We also need to care about the batching dimension as well, since we'll be feeding the input as batches of tensors. This lets us process more inputs in parallel, especially since GPUs are great at working with batches of data.

In [15]:
torch.manual_seed(1337)

<torch._C.Generator at 0x114a0e470>

In [16]:
# number of sequences in a batch, processed in parallel.
batch_size = 4

# maximum context length for prediction
block_size = 8

In [19]:
def get_batch(split):
    """Gets a batch of data for training or validation."""
    data = (
        train_data if split == "train" else val_data
    )
    # we take random ints as our start indices. We make
    # sure to take random ints that allow us to take a full
    # sequence of `block_size` length
    ix = torch.randint(
        len(data) - block_size, # which ints to include in pool
        (batch_size,) # number of results = batch size.
    )

    # for each start index, we take a random block of chars.
    x = torch.stack([data[i:i+block_size] for i in ix])
    y = torch.stack([data[i+1:i+block_size+1] for i in ix])
    return x, y

In [24]:
xb, yb = get_batch(split="train")

Let's now look at our batch.

In [26]:
for b in range(batch_size):
    print(f"Batch {b}")
    print('-' * 10)
    for t in range(block_size):
        context = xb[b, :t+1]
        target = yb[b, t]
        print(f"When input is {context}, the target is: {target}")
    print('-' * 10)

Batch 0
----------
When input is tensor([43]), the target is: 1
When input is tensor([43,  1]), the target is: 51
When input is tensor([43,  1, 51]), the target is: 39
When input is tensor([43,  1, 51, 39]), the target is: 63
When input is tensor([43,  1, 51, 39, 63]), the target is: 1
When input is tensor([43,  1, 51, 39, 63,  1]), the target is: 40
When input is tensor([43,  1, 51, 39, 63,  1, 40]), the target is: 43
When input is tensor([43,  1, 51, 39, 63,  1, 40, 43]), the target is: 1
----------
Batch 1
----------
When input is tensor([58]), the target is: 46
When input is tensor([58, 46]), the target is: 43
When input is tensor([58, 46, 43]), the target is: 1
When input is tensor([58, 46, 43,  1]), the target is: 43
When input is tensor([58, 46, 43,  1, 43]), the target is: 39
When input is tensor([58, 46, 43,  1, 43, 39]), the target is: 56
When input is tensor([58, 46, 43,  1, 43, 39, 56]), the target is: 57
When input is tensor([58, 46, 43,  1, 43, 39, 56, 57]), the target is

Each of these batch samples becomes a row in the data. What we end up getting is a `(batch_size, block_size)`-shaped tensor for our training data.For batch_size=4 and block_size=8, this leads to a 4x8 tensor.

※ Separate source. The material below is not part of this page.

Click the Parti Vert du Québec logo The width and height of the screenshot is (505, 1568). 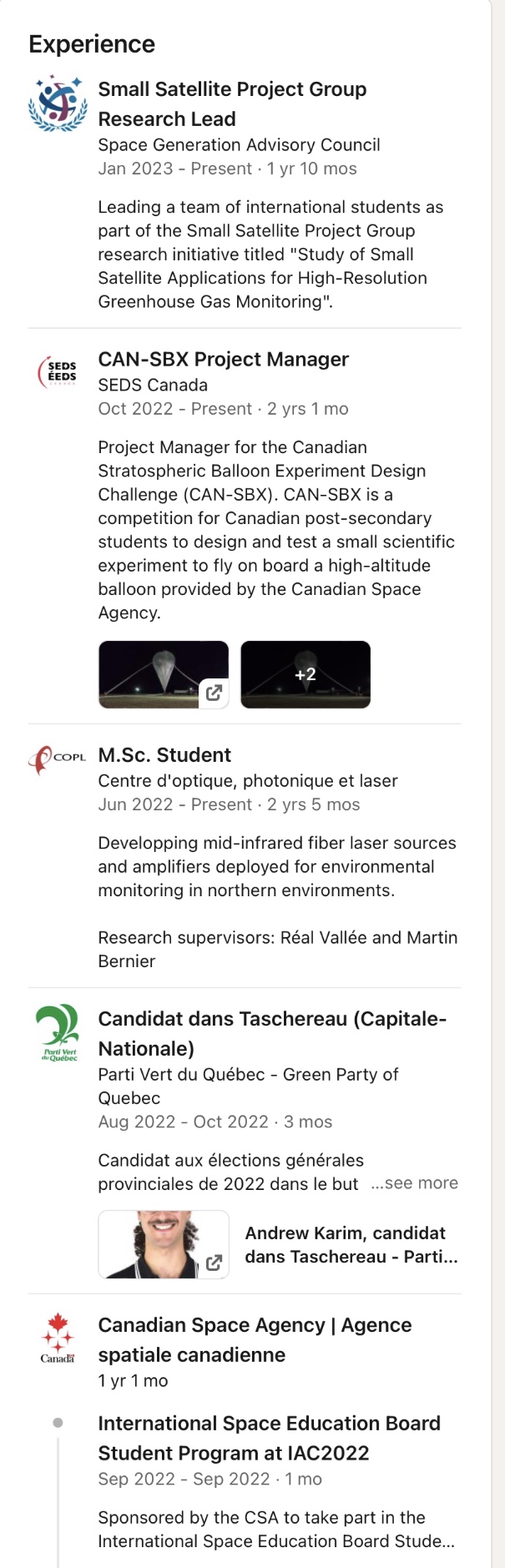(58, 1033)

Because we predict the next token for each position in the block, we get 8 training samples out of a block of size=8. This means that in this batch, we have 32 training samples.

In [22]:
len(y)

4

### Starting neural network training with the simplest model: bigrams
Now we can start using this input for neural network training. We can start with the simplest model: the bigram.

#### What is a bigram model?
A bigram model is a model that predicts the next word given the previous word in a sentence. It assumes that the probability of the next word is *only affected by the previous word*.

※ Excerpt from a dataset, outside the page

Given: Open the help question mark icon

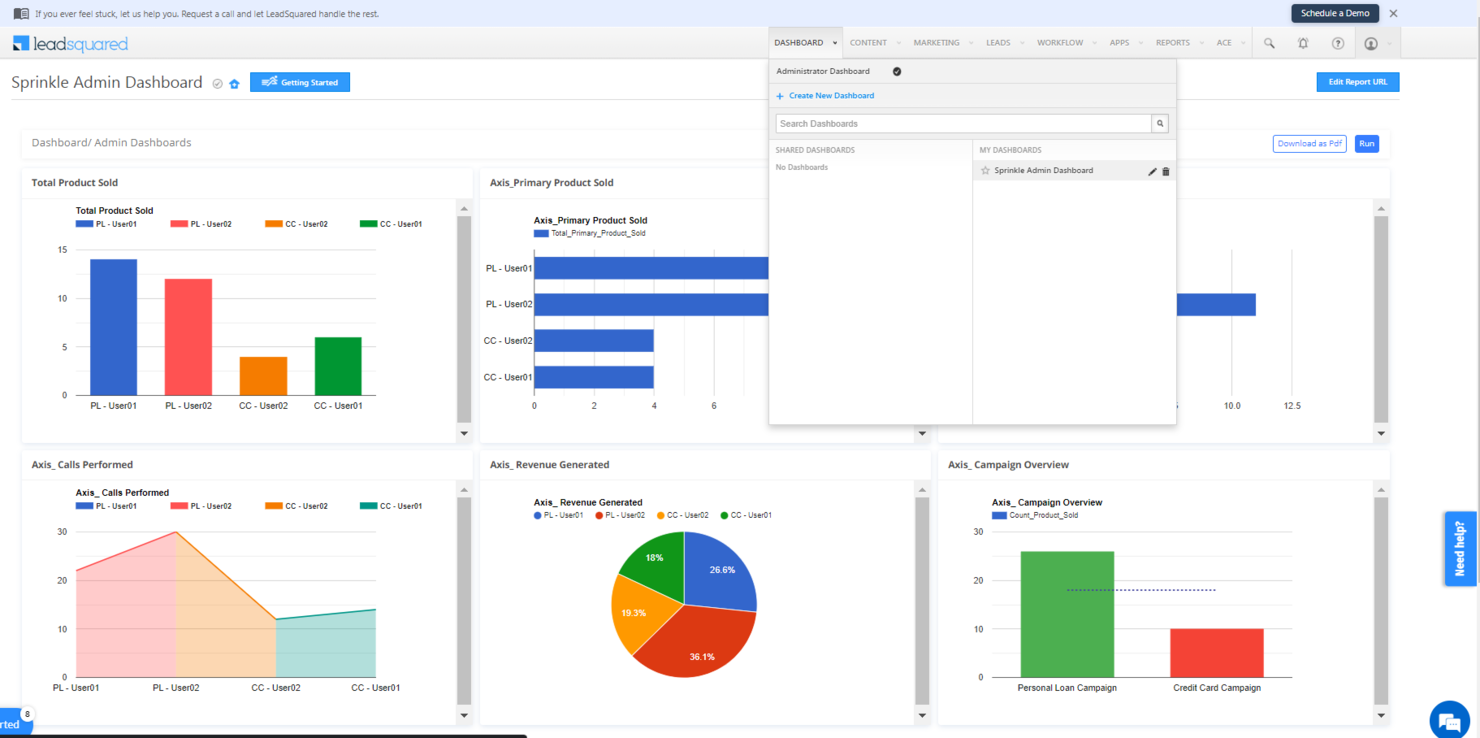Looking at the screenshot, I should click(x=1338, y=43).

For our case, we'll use a bigram character model, where the probability of a given character is based only on the probability of the previous character.

In [27]:
import torch
import torch.nn as nn
from torch.nn import functional as F
torch.manual_seed(1337)

<torch._C.Generator at 0x114a0e470>

In [36]:
class BigramLanguageModel(nn.Module):
    """Bigram model."""
    def __init__(self, vocab_size):
        super().__init__()
        # read off the logits for the next token
        # from a lookup table.
        self.token_embedding_table = nn.Embedding(vocab_size, vocab_size)
    
    def forward(self, idx):
        """Forward pass."""
        # get the logits for the next token.
        # for a given batch with shape (B, T), we will get an output
        # of shape (B, T, C), where B = batch size, T = sequence length
        # and C = vocab size.
        logits = self.token_embedding_table(idx)
        return logits

    def predict(self, x):
        """Predict the next token."""
        # get the logits
        logits = self(x)
        # get argmax
        return logits.argmax(dim=-1)


Let's see how this would look so far.

In [37]:
model = BigramLanguageModel(vocab_size=vocab_size)
print(f"{model.token_embedding_table.weight.shape=}")

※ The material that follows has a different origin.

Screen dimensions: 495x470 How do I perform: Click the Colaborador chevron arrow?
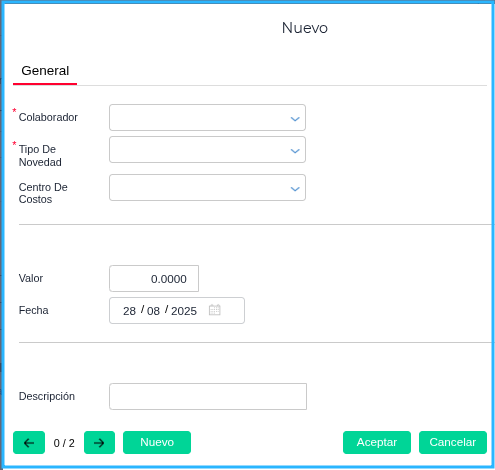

model.token_embedding_table.weight.shape=torch.Size([65, 65])


Let's make a naive prediction. Given a particular index in our vocabulary, let's see what the predicted output is:

In [44]:
test_idx = 5
logits = model(torch.tensor([test_idx]))
prediction = model.predict(torch.tensor([test_idx]))
print(f"Input index: {test_idx}, Prediction index: {prediction.item()}")
# tensor of shape (1, vocab_size), with each element being the
# logit for each token in the vocabulary at the given index.
print(f"Output logits shape: {logits.shape}")
# we take the max index of the logits to get the
# predicted token.
print(f"Input: {itos[test_idx]}, Prediction: {itos[prediction.item()]}")

Input index: 5, Prediction index: 38
Output logits shape: torch.Size([1, 65])
Input: ', Prediction: Z


Let's try it on a batch of texts. Let's get the accuracy based on a random set of results. When we run `forward`, we get a result of shape `(batch_size, block_size, vocab_size)`. We get a `[vocab_size]`-shaped tensor for all positions in our `[batch_size, block_size]`-shaped batch.

In [45]:
batch_logits = model(xb)
preds = model.predict(xb)

In [46]:
# batch logits shape = (batch_size, block_size, vocab_size)
print(f"{batch_logits.shape=}")

# preds shape = (batch_size, block_size) because we
# take the argmax on the -1 dim to get the predicted token.
print(f"{preds.shape=}")
print(f"{yb.shape=}")
print(f"Accuracy: {(preds == yb).float().mean()}")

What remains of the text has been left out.